| What the task requires |
Everything from the line containing "Click the Contact Name input field" to the close of the records below should be output exactly, line by line, with no other lines given.

| Source records |
#####

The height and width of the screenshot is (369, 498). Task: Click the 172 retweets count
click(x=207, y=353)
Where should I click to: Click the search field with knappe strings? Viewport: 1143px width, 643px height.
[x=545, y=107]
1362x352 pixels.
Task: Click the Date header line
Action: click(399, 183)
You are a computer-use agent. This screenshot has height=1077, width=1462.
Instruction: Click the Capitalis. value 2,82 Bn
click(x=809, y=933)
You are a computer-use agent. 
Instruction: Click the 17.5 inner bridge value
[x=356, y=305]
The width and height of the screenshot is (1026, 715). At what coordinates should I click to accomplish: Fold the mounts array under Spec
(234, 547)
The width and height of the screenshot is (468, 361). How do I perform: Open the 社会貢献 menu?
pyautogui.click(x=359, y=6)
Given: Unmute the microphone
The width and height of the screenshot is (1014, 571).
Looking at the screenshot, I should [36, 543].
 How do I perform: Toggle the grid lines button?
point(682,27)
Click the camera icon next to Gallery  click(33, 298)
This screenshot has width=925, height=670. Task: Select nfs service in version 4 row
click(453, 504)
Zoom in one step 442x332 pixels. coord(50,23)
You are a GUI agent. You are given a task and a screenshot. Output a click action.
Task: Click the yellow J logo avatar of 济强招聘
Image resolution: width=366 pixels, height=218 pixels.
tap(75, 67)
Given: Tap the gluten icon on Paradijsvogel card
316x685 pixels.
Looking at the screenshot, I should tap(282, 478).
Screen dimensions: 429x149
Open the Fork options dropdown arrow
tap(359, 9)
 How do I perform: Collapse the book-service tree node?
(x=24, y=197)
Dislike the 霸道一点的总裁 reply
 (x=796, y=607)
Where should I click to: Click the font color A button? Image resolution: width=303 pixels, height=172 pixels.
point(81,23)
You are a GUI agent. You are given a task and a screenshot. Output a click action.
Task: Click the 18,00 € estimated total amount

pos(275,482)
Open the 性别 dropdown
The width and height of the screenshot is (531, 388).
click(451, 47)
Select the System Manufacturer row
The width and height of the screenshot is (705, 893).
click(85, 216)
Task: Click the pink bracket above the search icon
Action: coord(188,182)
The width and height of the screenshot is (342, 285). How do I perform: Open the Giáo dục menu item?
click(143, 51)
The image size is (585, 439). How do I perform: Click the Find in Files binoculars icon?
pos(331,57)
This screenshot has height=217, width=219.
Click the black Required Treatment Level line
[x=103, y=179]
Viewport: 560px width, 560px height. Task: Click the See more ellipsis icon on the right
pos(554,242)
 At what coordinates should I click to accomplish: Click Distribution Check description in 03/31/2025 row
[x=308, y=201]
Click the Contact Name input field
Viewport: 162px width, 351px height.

#####

| Your response |
Click the Contact Name input field
Viewport: 162px width, 351px height.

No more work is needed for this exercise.